Кнопка щелкнула, и Чарли Джонс пришел в себя, глядя в сардонически улыбающиеся глаза Филоса.
Ошеломленный, он сказал по-английски:
— Ну и дела!
— Сегодня без боулинга, дорогая?
— Да, дорогой. Я позвонила Тилли Смит упросила ее пропустить разик. Она была рада, и я тоже.
— Вы что, девушки, поссорились?
— О, нет! Совсем напротив. Просто… ну, Тилли стала очень нервной последнее время. Она чувствует это, и я знаю, что я чувствую тоже. Она вообще бросила бы боулинг лишь бы не ссориться со мной. Она знает, что так и будет, если не бросит.
— Наверное, эта опять простата сказывается!
— Дело в том, что у нее нет простаты, как у Смита.
— Да, конечно. Герб, ты такой скандальный!
— Секс… это как штаны.
— Чего?… О, дорогой опять ты философствуешь. Ладно, выкладывай, что там у тебя?
— Я не философствую. Скорее занимаюсь тем, что ты называешь сочинением басен.
— Баснописец!
— Да, если хочешь. Секс — это как штаны. Вот послушай. Выхожу я из дома по Бегония Драйв к главной авеню, прохожу два квартала, покупаю сигареты и иду назад. По пути я прохожу мимо многих людей, и никто не замечает.
— Все замечают, что ты большой славный…
— Нет, подожди, послушай. Никто фактически меня не замечает. Если ты опросишь всех этих людей, то выяснишь, что они не помнят меня.
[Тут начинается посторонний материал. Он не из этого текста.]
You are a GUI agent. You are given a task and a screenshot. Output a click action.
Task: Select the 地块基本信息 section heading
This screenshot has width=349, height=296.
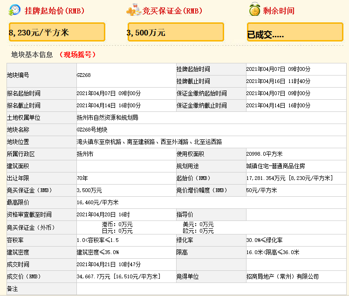click(x=32, y=55)
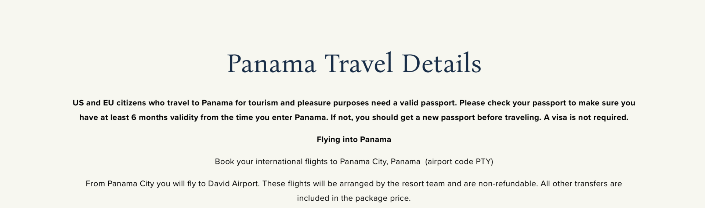Click the "Book your international flights" line
This screenshot has width=705, height=208.
click(x=354, y=161)
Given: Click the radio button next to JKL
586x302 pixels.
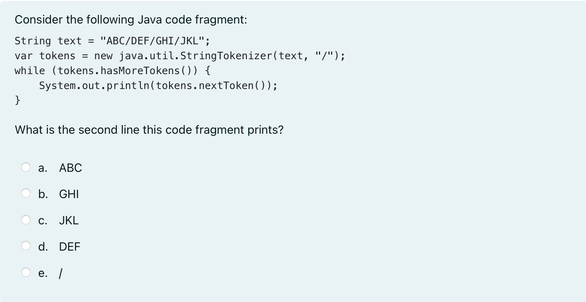Looking at the screenshot, I should [26, 220].
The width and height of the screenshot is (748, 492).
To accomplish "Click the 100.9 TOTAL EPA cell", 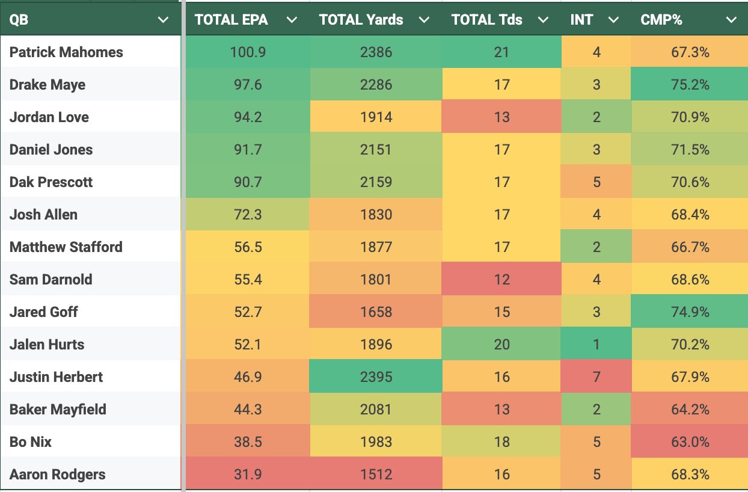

Некоторые говорят, что проходил здесь такой, большинство не знает. Теперь опрашиваешь тех, кто помнит: какие штаны были на мне? Ведь это могли быть рабочие брюки, парусиновые, штаны от смокинга с шелковыми черными нашивками или габардиновые брюки.
— Это все к сексу не относится.
— Подожди, имей терпение. Предположим теперь, что я выхожу из дома и иду в аптеку без штанов.
— Совсем голый?
— Ага. Ну, кто это заметит?
— Ты не дойдешь до авеню. Не смей ходить мимо Палмерсов.
— Все заметят — правильно! Итак — секс. Все имеют брюки, неважно какие, лишь бы не слишком приметные. Человек идет в брюках по делу, никто его не замечает, никого он не беспокоит. Но! Когда на нем нет брюк, когда он совсем голый, вот тогда все и начинается. Всех он трогает, всем до него дело. Вот так и Тилли.
— О, Тилли это не будет трогать.
— Я не об этом. Я имею в виду, что у Тилли сейчас такая же ситуация. Ее трогает, что ты не можешь с ней идти заниматься боулингом потому, что она слишком нервная.